MET OF ZONDER LAUWERKRANS
Over haiku’s, tanka’s en haibuns van Geert Verbeke
Geert Verbeke schrijft Japanse dichtvormen. In de bundel IJSADEM observeert hij een andere wereld; de wereld van dementie. Met medeleven en begrip geeft hij weer hoe een dementerende van de hak op de tak springt. De schrijver bezondigt zich niet aan goedkoop sentiment. Hij drukt de lezer op de feiten en noopt tot nadenken over het essentiële in een mensenleven. Daar hoort ook sterven bij. Alleen de wijze waarop is voor ieder mens anders. Er is voor de mens met dementie een periode van niet meer weten, niet meer kunnen, niet meer herkennen.
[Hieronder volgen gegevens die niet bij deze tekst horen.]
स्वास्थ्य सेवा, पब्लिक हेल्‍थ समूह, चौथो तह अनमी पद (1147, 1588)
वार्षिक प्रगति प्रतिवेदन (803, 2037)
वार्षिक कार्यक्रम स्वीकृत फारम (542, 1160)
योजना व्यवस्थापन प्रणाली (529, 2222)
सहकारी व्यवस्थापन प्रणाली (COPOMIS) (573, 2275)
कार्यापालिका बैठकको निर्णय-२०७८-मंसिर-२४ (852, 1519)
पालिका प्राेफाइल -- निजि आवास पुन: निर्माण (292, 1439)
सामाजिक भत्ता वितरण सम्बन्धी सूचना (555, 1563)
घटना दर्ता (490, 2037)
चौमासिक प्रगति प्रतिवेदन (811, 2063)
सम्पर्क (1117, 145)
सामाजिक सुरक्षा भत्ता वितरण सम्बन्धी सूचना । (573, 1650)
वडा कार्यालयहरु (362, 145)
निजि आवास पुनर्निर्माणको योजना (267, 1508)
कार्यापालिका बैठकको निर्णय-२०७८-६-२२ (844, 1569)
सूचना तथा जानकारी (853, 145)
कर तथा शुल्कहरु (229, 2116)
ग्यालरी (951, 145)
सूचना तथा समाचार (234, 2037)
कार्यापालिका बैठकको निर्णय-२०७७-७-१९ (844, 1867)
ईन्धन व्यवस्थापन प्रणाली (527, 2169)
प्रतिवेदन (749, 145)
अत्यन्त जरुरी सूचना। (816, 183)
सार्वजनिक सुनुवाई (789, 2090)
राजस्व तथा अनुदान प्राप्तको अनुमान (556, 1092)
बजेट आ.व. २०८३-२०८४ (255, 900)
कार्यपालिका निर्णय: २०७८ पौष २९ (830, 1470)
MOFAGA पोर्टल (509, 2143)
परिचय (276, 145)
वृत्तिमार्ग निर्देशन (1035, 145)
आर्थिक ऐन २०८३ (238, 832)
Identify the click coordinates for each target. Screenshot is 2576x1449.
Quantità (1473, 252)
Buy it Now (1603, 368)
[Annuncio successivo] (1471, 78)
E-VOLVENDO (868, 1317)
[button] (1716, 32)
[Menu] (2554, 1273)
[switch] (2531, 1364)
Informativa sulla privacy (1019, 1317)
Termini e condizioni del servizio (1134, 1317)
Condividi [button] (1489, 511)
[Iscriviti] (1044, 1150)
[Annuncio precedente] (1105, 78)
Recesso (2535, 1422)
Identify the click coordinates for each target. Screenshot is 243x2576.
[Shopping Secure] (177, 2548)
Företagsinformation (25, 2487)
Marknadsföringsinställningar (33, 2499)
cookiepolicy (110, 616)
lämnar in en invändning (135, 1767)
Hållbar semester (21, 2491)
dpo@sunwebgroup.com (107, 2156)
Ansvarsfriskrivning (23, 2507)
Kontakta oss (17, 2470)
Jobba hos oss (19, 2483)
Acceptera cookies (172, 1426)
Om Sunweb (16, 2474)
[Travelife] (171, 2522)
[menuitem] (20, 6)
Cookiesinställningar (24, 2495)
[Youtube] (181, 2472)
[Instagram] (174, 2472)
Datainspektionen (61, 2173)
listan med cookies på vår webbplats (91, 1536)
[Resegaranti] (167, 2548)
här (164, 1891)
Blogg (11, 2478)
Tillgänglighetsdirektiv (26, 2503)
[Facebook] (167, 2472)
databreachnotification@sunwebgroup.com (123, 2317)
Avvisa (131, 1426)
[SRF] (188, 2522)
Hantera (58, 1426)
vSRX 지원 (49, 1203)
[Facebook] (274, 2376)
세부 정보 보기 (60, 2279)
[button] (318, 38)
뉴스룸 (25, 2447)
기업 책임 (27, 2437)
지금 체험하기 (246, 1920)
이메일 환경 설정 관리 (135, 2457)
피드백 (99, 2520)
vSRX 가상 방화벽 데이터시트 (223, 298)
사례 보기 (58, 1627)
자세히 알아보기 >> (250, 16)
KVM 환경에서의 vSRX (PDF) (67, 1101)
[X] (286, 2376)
Een periode waarin hij praat over wat hij niet meer weet.
hij is echt eenzaam
zegt ma met overtuiging
maar hij weet dat niet
Zowel in de haibuns (prozatekst met een haiku of tanka) als in zijn haiku’s en tanka’s geeft de auteur blijk van zijn liefde voor de medemens die enkel nog is, eenzaam zonder dat zelf nog te beseffen…
plukken schaapswol
wapperen aan de schutting
hij praat met een ooi
hoorbaar in halve zinnen
over wat hij niet meer weet
In poëzie moet ieder onderwerp aan bod kunnen komen. Ook transseksualiteit. Hoe een man opgroeit in het besef dat hij niet in het juiste lichaam huist: is het onderwerp van de bundel ZENZA. De psychologische weg die Zenza aflegt bij het ‘outen’ is een eerste delicaat onderwerp.
op de schoolbanken –
het dagdromen betalen
met honderd regels
Dan komen de reacties van familieleden, kennissen en vrienden. Deze moeilijke materie wordt op een kiese manier beschreven zonder te vervallen in mooipraterij. De auteur noemt de dingen bij naam. De verontwaardigde, sarcastische opmerkingen van de vader die zijn ontgoocheling over het letterlijk veranderen van zijn zoon niet kan verwerken, staan soms in schril contrast met de beheerste taal van Zenza. De gemoedstoestand van de veranderde jongen tot jonge vrouw wordt zonder bombastisch taal verwoord in haiku’s en tanka’s. De auteur weet de gevoeligheden die met transseksualiteit te maken hebben subtiel onder de aandacht van de lezer te brengen, zonder een zedenmeester te willen zijn.
heibel en herrie
bederven grondig de sfeer
haar mascara vlekt
De bundel is in feite één grote haibun: proza, haiku’s en tanka’s. De afwisseling tussen deze verschillende vormen is een meerwaarde.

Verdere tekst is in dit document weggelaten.